(Stored data)
---------------

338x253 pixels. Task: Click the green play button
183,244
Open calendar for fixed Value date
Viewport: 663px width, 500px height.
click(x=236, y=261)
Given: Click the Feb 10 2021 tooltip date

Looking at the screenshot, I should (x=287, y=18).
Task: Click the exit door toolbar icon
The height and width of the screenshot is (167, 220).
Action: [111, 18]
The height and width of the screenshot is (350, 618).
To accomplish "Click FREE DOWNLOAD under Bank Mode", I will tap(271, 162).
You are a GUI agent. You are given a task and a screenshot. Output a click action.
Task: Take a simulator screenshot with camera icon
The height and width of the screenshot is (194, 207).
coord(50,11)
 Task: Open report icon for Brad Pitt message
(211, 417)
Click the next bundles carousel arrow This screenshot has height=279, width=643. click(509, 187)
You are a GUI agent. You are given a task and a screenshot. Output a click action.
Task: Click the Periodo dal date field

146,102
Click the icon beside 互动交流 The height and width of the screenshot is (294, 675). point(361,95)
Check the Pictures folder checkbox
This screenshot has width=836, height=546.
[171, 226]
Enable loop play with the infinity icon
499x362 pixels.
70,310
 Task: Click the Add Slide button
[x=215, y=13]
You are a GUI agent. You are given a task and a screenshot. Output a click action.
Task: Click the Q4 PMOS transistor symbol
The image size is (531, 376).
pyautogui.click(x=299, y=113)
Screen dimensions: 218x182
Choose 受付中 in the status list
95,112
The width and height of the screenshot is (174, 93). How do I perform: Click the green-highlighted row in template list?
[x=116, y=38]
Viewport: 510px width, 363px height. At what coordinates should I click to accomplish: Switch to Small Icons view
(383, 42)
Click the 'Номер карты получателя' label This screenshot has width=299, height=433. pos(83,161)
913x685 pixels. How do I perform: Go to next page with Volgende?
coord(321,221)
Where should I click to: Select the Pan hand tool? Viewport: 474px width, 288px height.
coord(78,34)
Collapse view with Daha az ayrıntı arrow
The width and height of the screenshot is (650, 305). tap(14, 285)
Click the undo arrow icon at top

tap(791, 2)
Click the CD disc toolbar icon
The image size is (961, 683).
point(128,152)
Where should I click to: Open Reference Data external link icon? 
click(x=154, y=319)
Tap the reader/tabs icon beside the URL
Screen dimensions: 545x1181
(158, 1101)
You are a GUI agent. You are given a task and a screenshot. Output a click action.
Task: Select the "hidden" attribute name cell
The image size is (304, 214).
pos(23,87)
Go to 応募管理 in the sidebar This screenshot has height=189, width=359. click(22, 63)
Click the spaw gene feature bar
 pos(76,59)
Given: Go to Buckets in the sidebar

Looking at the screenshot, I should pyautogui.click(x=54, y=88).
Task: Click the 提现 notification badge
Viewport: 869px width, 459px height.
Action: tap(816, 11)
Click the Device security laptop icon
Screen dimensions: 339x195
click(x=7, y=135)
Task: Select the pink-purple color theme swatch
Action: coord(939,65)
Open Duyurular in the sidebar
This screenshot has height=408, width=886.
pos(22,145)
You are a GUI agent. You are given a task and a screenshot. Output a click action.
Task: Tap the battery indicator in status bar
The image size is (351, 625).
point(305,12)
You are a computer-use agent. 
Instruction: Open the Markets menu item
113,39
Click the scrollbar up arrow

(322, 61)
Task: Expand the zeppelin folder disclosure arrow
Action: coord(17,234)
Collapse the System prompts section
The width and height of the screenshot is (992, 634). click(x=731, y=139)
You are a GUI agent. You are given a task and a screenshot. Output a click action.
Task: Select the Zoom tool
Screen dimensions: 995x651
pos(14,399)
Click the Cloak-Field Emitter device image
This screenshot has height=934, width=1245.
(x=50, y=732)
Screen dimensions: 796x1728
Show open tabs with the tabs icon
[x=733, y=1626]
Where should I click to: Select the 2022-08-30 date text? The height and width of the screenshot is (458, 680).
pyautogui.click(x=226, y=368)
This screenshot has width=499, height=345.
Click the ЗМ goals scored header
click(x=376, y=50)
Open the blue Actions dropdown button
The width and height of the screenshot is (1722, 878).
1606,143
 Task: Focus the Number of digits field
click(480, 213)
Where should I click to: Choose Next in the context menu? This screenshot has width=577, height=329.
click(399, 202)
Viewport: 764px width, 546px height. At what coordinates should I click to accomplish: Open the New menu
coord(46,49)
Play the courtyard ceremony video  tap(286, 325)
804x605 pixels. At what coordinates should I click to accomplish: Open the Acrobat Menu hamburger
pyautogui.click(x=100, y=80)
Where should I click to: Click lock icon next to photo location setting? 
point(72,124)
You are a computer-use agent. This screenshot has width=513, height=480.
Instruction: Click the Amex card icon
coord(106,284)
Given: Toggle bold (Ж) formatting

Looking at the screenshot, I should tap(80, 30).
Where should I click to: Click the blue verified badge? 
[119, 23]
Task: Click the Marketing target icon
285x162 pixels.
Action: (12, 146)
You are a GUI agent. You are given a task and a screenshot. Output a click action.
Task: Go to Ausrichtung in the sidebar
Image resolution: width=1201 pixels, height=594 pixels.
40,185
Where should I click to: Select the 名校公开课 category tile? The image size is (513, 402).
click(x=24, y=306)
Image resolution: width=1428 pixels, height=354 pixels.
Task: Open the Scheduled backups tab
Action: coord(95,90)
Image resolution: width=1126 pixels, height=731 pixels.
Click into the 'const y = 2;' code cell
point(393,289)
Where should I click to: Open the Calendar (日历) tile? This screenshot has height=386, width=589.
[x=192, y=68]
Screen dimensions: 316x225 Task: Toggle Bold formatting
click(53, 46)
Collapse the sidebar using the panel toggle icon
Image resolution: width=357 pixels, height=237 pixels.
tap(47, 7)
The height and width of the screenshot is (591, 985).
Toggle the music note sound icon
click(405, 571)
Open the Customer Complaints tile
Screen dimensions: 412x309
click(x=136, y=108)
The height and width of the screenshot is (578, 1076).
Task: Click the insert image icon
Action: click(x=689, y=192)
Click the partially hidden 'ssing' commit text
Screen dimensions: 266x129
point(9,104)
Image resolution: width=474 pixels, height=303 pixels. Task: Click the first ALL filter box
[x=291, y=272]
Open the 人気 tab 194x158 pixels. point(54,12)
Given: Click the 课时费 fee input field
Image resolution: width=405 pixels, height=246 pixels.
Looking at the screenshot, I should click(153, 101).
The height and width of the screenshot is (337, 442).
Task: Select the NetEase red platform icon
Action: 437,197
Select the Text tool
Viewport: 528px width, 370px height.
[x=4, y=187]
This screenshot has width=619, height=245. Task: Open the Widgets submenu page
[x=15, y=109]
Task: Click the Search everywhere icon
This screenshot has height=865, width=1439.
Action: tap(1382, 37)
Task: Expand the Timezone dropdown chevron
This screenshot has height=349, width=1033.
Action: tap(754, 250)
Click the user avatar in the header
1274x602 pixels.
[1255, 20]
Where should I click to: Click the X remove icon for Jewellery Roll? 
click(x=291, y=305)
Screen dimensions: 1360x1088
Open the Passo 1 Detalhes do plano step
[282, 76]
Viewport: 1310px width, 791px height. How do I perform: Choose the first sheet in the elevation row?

---------------

- _HOW TO COMPLETE THIS TASK_: An exact copy of the lines from the one containing "Viewport: 528px width, 370px height." through the end of the data above is the whole answer.

- _ANSWER FOR THE TASK_:
Viewport: 528px width, 370px height.
[x=4, y=187]
This screenshot has width=619, height=245. Task: Open the Widgets submenu page
[x=15, y=109]
Task: Click the Search everywhere icon
This screenshot has height=865, width=1439.
Action: tap(1382, 37)
Task: Expand the Timezone dropdown chevron
This screenshot has height=349, width=1033.
Action: tap(754, 250)
Click the user avatar in the header
1274x602 pixels.
[1255, 20]
Where should I click to: Click the X remove icon for Jewellery Roll? 
click(x=291, y=305)
Screen dimensions: 1360x1088
Open the Passo 1 Detalhes do plano step
[282, 76]
Viewport: 1310px width, 791px height. How do I perform: Choose the first sheet in the elevation row?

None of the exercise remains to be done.